Aim: Repeat the items word for word, from the first line through the line containing "Action: 302,117".

Records for the task:
┄┄┄┄┄┄┄┄┄┄┄┄┄┄┄┄┄┄┄┄

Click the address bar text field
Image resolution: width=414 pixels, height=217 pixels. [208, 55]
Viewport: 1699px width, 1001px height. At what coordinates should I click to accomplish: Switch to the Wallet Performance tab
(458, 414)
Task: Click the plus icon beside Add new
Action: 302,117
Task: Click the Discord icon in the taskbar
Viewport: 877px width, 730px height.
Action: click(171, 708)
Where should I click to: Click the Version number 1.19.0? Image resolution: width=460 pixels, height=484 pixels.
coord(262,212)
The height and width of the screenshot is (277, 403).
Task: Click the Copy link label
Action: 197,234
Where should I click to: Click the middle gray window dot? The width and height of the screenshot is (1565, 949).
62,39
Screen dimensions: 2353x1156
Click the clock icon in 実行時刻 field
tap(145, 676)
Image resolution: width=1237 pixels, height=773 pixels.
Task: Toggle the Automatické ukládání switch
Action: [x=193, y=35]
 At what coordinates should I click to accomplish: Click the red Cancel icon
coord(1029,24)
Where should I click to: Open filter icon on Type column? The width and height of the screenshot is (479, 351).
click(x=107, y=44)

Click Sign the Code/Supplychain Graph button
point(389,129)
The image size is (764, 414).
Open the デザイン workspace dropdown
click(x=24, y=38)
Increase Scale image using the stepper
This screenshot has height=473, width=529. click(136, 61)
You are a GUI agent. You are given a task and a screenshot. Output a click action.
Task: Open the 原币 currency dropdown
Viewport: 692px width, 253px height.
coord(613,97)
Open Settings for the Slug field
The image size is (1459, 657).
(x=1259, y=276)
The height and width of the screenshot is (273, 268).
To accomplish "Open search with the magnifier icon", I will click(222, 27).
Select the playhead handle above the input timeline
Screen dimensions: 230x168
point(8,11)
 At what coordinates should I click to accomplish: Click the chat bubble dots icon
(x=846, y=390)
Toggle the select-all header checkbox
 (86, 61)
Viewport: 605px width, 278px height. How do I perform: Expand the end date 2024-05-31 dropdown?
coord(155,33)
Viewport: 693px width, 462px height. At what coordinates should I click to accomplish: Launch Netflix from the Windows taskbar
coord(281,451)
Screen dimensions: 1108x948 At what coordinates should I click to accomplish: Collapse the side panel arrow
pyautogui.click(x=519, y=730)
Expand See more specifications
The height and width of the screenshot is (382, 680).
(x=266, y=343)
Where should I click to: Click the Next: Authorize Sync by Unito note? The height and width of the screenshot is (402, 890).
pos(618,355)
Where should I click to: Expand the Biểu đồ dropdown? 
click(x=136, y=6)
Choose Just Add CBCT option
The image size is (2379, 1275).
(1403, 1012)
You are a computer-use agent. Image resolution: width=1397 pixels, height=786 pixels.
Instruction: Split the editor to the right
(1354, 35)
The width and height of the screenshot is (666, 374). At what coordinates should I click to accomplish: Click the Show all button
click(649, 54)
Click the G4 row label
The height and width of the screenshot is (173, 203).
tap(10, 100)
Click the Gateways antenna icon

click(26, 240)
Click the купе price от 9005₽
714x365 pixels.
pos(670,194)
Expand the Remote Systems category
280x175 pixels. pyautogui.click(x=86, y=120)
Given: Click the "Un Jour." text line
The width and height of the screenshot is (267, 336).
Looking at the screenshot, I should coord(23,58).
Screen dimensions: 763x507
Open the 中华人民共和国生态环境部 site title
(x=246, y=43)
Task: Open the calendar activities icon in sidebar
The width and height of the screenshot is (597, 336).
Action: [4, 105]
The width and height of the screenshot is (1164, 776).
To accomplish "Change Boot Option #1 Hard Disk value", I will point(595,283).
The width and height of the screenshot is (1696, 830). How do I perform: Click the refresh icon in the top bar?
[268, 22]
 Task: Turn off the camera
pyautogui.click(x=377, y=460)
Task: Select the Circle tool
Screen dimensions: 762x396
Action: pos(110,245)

┄┄┄┄┄┄┄┄┄┄┄┄┄┄┄┄┄┄┄┄

Task answer:
Click the address bar text field
Image resolution: width=414 pixels, height=217 pixels. [208, 55]
Viewport: 1699px width, 1001px height. At what coordinates should I click to accomplish: Switch to the Wallet Performance tab
(458, 414)
Task: Click the plus icon beside Add new
Action: 302,117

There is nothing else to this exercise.